The theme my church is using for the holiday season this year is "Christmas Present: Living In The Moment". I have been thinking about this and how it applies to my life (which I am sure is what my church would have hoped for with all its' members).
The obvious double entendre here is that we all enjoy giving and receiving Christmas presents. In this case, we all have the opportunity to both give and receive a wonderful gift by making a conscious effort to "be present" for our families this Christmas and "live in the moment". But first, we have to understand what this really means.
Living in the moment involves blocking out concerns, hopes, or fears related to events which have already occurred or that may happen in the future. We can't change what has already happened, so why not (as Pumba so aptly suggests in The Lion King) "put our behind in the past". We don't have to buy into the Hakuna Matata philosophy to do this. It is unlikely that we will have "no worries for the rest of our days". However, we have the option to not let real or imagined concerns about the future take the joy out of living today.
At the risk of sounding like I am "talking out of both sides of my mouth", for me this doesn't mean not taking steps to mitigate future problems. In this respect, if we don't spend some time with our eyes on the horizon, we may miss opportunities to change the future in positive ways. For me, the distinction is not letting these thoughts and activities OWN me. I am not saying this is easy, but I am convinced that I owe it to my family and myself to make this a priority. In fact, I will admit that right now I am not very good at it.
In hindsight, I have not been good at this for a long time. It is a skill that I (like many of us) think I lost somewhere between the innocence of childhood and the (in many cases) self-imposed challenges of adulthood. Today, with the uncertainty of a future clouded by Parkinson's, the stakes have become higher. I know if I spend too much time worrying about what could or might happen as the disease progresses, I run the risk of making my health worse today.
Which brings me back to the "Christmas Present" theme. What better time could there be to commit to living in the moment?

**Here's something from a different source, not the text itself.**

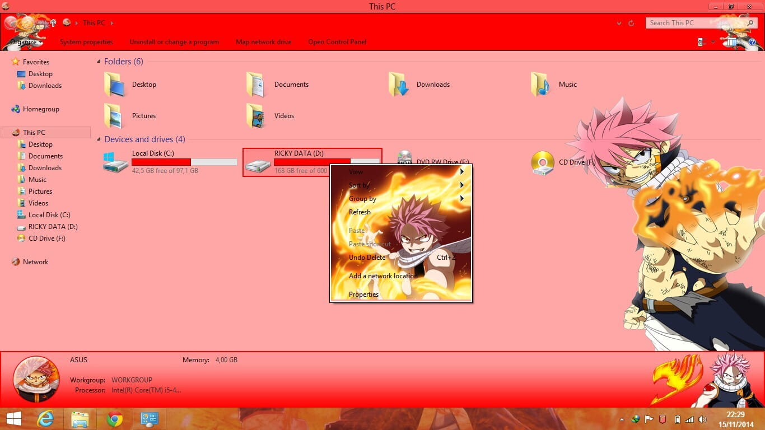The image size is (765, 430).
Task: Open the Help icon in Explorer toolbar
Action: [752, 42]
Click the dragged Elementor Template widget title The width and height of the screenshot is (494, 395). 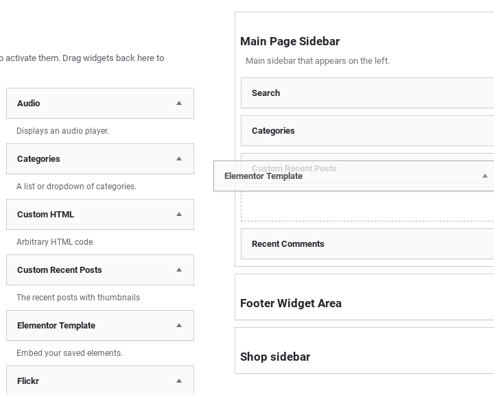click(x=263, y=176)
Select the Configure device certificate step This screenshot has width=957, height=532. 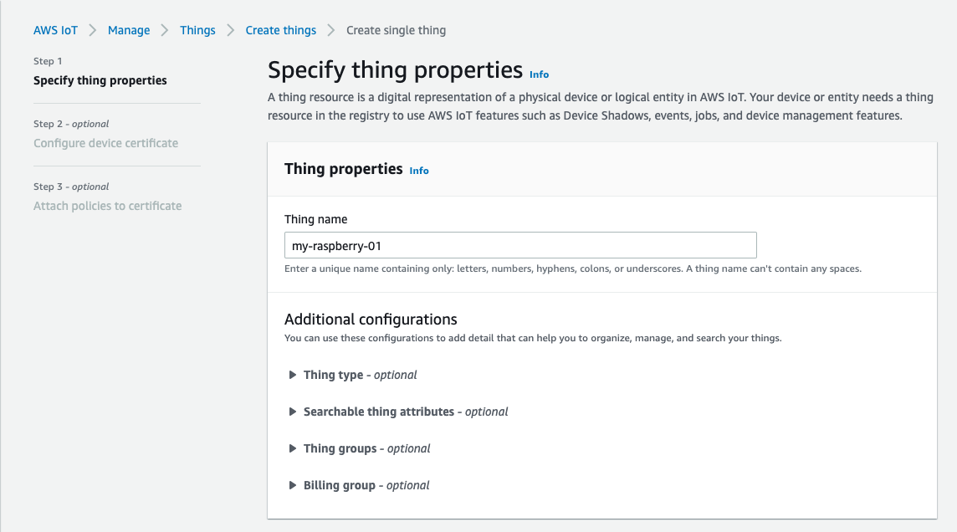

With the magic of Christmas is in the air, why not focus on Christmas trees, decorating our homes inside and out, gatherings with friends, and memorable moments with family rather than concerns for the future? I believe that I have the opportunity to make this holiday season, as well as the time that lies beyond, more pleasant and memorable for my family and me.
This is starting to sound like "A Christmas Carol", and why not? I find myself too often short-tempered and irritable with those who matter most to me. I am told that this is a symptom of the disease for many, but I have to believe that I can change (or at least improve) if I put my mind to it and "keep Christmas in my heart".
For me, living in the moment is made much easier when I am focused on my faith. I would not be writing this if I didn't have a tendency to revert to "self-reliance" and worrying about the future. However, at the end of the day, I am secure and content in the belief that God will watch over my family and me and help us to deal with whatever life throws at us. I hope that each of you will enjoy a wonderful holiday season that brings joy, hope, and renewal to you and your families.